- GIVEN RECORDS
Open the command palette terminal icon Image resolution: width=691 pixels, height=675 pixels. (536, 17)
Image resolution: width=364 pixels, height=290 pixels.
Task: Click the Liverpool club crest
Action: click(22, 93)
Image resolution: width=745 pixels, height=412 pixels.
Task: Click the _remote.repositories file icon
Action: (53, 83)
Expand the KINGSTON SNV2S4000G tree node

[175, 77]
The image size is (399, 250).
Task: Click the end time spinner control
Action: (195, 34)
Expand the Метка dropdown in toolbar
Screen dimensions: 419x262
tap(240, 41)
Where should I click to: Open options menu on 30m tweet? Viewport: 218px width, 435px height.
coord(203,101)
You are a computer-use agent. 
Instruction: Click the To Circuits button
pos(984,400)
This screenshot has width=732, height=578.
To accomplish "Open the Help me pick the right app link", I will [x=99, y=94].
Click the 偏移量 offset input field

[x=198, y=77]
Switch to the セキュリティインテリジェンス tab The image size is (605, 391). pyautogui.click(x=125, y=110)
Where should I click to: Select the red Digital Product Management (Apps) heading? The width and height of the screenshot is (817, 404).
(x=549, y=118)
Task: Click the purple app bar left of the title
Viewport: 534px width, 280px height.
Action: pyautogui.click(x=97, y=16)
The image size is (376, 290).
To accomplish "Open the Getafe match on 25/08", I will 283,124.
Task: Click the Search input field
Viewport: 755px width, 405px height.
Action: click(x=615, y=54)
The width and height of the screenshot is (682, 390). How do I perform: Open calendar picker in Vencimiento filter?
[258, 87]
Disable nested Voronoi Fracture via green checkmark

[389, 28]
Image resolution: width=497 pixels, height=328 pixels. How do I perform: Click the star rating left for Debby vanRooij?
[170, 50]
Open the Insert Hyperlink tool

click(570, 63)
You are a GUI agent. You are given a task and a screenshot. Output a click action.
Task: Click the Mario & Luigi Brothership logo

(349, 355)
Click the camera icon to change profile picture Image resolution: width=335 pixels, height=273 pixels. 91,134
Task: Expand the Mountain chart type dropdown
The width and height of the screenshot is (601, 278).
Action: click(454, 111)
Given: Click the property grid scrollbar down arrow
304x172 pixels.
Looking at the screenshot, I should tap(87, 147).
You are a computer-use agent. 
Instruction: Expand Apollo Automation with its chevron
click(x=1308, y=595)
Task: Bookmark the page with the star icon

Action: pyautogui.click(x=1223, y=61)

- EXERCISE REQUIREMENTS
Render only the records in the part that opens with the line containing "Expand the Метка dropdown in toolbar" and closes with the line containing "pos(984,400)" as a two-column CSV with the columns instruction and location, one row per record, putting its text and its answer each in a single quoted field with line breaks replaced by spaces.

- PROBLEM SOLUTION
instruction,location
"Expand the Метка dropdown in toolbar Screen dimensions: 419x262","tap(240, 41)"
"Where should I click to: Open options menu on 30m tweet? Viewport: 218px width, 435px height.","coord(203,101)"
"You are a computer-use agent. Instruction: Click the To Circuits button","pos(984,400)"